33-Jähriger bestellt Waffe im Darknet und wird gefasst

Die Polizei hat einen Mann festgenommen, der sich im sogenannten Darknet eine scharfe Schusswaffe bestellt haben soll. Wie die Behörde am Donnerstag mitteilte, wurde neben der Waffe auch passende Neunmillimeter-Munition bei dem 33-Jährigen sichergestellt. Auch diese hatte er in dem anonymen Teil des Internets erworben. In der Wohnung des Verdächtigen stellten die Ermittler bei der Durchsuchung Beweismittel sicher, darunter auch der Computer des 33-Jährigen. Die Auswertung des PCs dauert noch an.

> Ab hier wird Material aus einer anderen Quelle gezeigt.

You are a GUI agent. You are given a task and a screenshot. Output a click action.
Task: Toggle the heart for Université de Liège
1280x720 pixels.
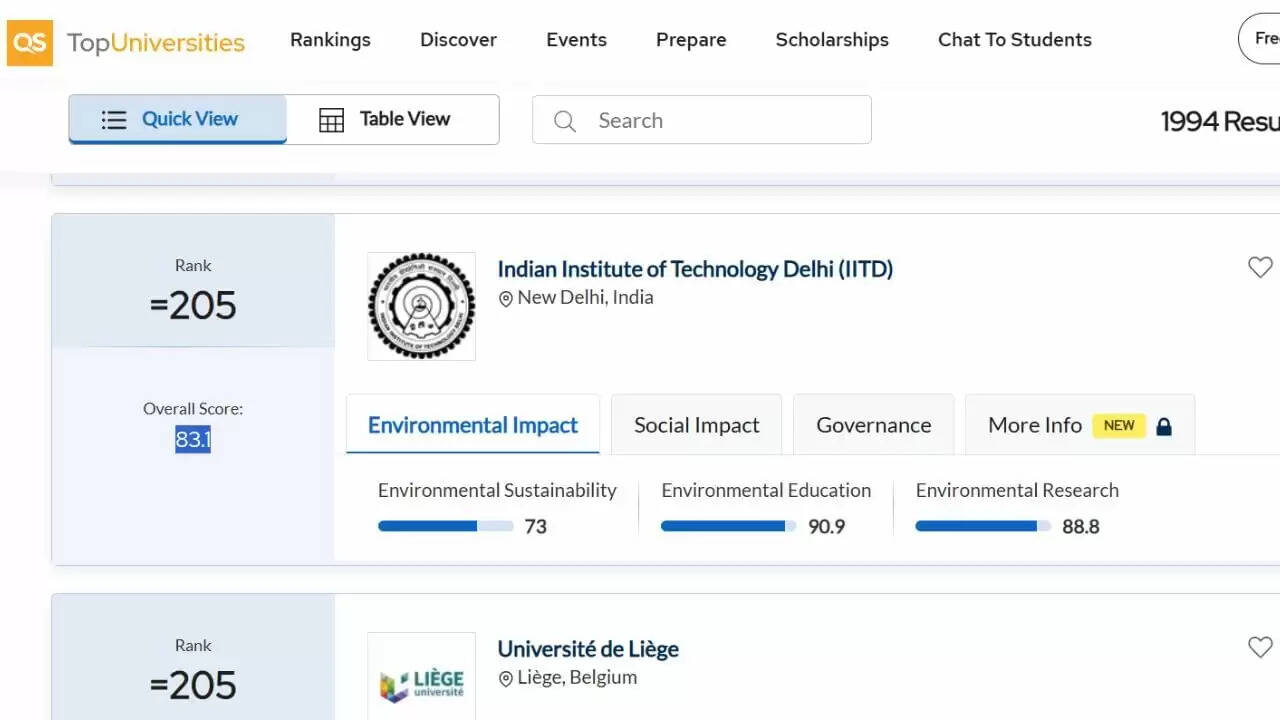coord(1260,647)
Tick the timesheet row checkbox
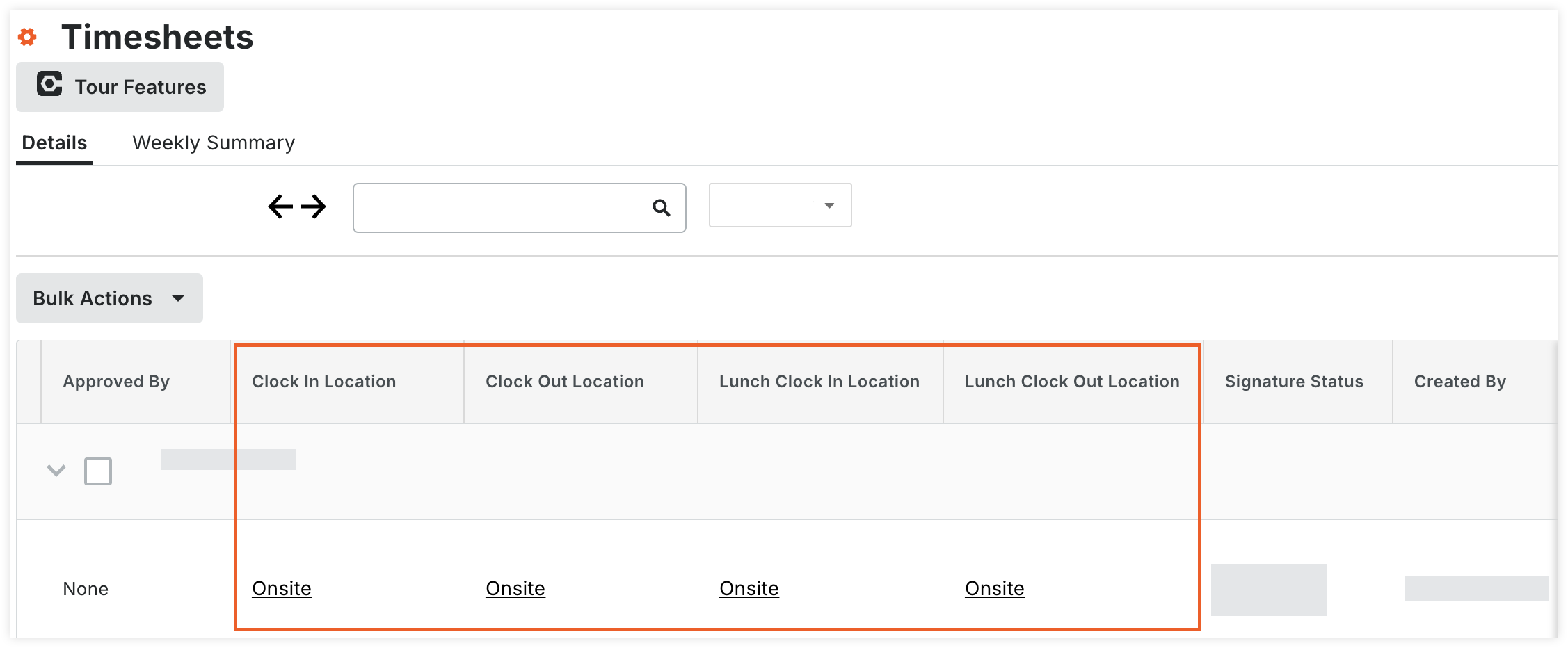 [98, 471]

Neben der zu erwartenden Freiheitsstrafe wegen Verstoßes gegen das Waffengesetz hatte die Bestellung auch finanziell erhebliche Folgen für den Beschuldigten, betonte ein Polizeisprecher. Der Tatverdächtige habe den Ermittlungen zufolge etwa 2000 Dollar in der digitalen Währung Bitcoins bezahlt, die ihm wohl nicht erstattet werden dürften. Was der 33-Jährige mit der Schusswaffe vorhatte, sei noch unklar. Hinweise auf einen terroristischen Hintergrund seien jedoch nicht erkennbar. Die Festnahme erfolgte nach Polizeiangaben bereits am Montag im Bezirk Charlottenburg-Wilmersdorf. Der Ermittlungserfolg war nach Angaben der Berliner Polizei das Resultat einer Zusammenarbeit mit ausländischen Polizeibehörden und dem Bundeskriminalamt. Das Darknet ist der dunkle Bereich des Internets, der von Suchmaschinen wie Google oder Bing nicht gefunden wird. Genutzt wird der verborgene Teil des Netzes von Nutzern, die im Verborgenen bleiben möchten, also auch von Kriminellen wie Drogendealern, Waffenhändlern oder Pädophilen.